What this task involves: In the data below, find the line containing "Launch Simulink from", then set down that line and every later line up to and including the line containing "Task: Open the Aliases side panel", exactly.

◆ ◆ ◆

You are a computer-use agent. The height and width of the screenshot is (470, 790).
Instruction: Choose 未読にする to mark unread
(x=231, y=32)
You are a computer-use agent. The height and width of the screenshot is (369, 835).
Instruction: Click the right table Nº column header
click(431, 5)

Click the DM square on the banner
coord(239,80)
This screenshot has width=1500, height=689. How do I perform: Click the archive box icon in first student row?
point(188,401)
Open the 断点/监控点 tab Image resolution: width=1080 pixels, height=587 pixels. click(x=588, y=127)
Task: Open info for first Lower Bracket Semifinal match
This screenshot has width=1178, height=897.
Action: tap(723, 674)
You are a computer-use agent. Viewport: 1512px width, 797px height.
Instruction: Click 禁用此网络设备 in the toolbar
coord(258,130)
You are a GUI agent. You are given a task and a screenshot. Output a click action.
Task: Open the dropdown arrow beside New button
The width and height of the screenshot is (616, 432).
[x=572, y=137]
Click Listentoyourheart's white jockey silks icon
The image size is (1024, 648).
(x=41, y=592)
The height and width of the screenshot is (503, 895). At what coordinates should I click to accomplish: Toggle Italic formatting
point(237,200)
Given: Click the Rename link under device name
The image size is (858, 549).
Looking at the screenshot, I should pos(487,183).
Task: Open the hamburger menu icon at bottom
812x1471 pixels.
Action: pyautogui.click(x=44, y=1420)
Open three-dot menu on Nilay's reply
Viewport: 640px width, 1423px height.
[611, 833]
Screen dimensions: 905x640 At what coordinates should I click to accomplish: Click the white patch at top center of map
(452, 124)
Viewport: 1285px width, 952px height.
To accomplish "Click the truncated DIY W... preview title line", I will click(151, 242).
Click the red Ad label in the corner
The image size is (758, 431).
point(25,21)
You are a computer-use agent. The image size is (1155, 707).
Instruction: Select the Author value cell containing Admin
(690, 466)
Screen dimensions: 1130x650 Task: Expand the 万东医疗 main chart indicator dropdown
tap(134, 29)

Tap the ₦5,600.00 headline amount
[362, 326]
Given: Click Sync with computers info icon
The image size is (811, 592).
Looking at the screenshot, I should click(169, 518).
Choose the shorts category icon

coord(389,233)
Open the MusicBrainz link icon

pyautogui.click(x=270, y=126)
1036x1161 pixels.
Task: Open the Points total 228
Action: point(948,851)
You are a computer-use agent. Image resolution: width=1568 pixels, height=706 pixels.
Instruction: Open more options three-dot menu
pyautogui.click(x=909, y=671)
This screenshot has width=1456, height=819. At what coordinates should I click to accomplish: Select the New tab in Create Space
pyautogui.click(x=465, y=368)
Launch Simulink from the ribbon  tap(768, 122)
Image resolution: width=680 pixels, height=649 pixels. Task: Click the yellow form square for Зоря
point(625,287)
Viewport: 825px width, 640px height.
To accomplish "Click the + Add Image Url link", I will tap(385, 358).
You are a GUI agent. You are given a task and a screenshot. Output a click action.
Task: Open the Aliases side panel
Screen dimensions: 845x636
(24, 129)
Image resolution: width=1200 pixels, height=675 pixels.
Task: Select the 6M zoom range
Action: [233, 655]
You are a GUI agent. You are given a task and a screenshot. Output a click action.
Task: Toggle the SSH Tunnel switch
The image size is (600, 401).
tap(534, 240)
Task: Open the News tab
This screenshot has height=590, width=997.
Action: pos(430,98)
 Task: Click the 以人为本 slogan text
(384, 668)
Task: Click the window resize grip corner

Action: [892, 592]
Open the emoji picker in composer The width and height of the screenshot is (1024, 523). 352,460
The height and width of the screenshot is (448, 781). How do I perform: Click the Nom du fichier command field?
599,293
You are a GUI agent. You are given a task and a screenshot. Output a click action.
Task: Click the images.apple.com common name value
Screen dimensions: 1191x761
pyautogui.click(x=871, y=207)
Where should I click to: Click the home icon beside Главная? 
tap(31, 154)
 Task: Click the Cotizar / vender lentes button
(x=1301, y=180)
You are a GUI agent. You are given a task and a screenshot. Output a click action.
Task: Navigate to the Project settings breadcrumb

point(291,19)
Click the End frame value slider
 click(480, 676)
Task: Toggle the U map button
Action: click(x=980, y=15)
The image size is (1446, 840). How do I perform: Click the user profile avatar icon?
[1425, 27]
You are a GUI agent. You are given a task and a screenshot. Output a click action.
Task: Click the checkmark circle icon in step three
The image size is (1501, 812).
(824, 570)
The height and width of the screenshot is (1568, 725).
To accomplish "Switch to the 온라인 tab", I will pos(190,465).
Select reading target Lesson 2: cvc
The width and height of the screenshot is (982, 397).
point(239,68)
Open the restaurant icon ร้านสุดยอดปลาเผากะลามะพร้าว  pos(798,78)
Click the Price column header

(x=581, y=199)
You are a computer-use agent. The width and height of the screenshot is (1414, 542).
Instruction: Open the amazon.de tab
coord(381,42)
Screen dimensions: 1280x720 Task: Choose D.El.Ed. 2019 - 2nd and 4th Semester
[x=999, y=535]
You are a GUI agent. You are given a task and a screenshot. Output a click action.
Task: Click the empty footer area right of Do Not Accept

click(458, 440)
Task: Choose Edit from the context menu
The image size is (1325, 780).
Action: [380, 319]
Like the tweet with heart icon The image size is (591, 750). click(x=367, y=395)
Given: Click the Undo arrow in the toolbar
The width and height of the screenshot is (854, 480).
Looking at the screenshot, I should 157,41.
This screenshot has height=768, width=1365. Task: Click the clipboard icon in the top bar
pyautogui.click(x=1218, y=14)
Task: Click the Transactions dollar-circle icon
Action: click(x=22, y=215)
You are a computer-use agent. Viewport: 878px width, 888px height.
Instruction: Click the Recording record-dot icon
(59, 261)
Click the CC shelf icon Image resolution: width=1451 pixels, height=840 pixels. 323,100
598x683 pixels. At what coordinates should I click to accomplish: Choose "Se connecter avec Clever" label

◆ ◆ ◆

Response below:
Launch Simulink from the ribbon  tap(768, 122)
Image resolution: width=680 pixels, height=649 pixels. Task: Click the yellow form square for Зоря
point(625,287)
Viewport: 825px width, 640px height.
To accomplish "Click the + Add Image Url link", I will tap(385, 358).
You are a GUI agent. You are given a task and a screenshot. Output a click action.
Task: Open the Aliases side panel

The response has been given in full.